Reproduce nothing but the closing run of lines: the line with "alarab-tv (71, 2540)" and each line that follows it to the end of the data.

[Saved entries]
※

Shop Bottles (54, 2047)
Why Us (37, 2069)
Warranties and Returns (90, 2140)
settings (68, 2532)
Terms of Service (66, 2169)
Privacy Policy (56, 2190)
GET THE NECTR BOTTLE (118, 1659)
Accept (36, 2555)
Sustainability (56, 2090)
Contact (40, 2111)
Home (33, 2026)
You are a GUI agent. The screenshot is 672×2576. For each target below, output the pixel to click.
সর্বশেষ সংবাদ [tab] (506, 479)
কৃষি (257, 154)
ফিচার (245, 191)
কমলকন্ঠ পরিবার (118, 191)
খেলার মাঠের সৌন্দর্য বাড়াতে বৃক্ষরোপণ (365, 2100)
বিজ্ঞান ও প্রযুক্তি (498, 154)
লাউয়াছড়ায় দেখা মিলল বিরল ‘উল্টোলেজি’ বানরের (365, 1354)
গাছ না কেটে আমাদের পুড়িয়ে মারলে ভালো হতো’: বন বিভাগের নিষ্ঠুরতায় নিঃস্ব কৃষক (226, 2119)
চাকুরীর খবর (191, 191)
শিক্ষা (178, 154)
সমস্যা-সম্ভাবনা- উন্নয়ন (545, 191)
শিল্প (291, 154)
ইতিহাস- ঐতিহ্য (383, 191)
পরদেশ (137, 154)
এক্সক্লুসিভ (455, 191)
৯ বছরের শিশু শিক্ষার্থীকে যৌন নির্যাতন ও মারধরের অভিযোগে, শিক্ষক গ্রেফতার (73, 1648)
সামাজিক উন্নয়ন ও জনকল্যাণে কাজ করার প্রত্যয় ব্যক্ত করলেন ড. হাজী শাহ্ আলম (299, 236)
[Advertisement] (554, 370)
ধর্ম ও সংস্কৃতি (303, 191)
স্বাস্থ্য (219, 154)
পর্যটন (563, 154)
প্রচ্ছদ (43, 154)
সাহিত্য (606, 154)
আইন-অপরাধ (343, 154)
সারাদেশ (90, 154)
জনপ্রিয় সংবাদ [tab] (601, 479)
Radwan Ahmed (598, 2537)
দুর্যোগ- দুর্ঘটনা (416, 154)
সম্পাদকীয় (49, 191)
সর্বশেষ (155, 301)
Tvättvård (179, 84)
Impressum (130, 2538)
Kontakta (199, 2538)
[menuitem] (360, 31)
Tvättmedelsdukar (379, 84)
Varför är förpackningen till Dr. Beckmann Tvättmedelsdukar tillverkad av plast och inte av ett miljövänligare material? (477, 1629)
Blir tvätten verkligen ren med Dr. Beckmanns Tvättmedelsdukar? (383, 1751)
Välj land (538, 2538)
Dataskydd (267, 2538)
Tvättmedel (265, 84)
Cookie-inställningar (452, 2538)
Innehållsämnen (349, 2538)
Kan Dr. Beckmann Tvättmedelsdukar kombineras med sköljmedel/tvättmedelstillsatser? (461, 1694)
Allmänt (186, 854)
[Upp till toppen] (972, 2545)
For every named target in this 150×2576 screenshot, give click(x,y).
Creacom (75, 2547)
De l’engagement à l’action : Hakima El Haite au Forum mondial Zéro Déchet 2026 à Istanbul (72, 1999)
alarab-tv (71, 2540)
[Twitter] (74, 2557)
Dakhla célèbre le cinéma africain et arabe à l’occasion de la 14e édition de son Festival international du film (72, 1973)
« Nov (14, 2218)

※

● **OUTPUT FOR THIS TASK**
alarab-tv (71, 2540)
[Twitter] (74, 2557)
Dakhla célèbre le cinéma africain et arabe à l’occasion de la 14e édition de son Festival international du film (72, 1973)
« Nov (14, 2218)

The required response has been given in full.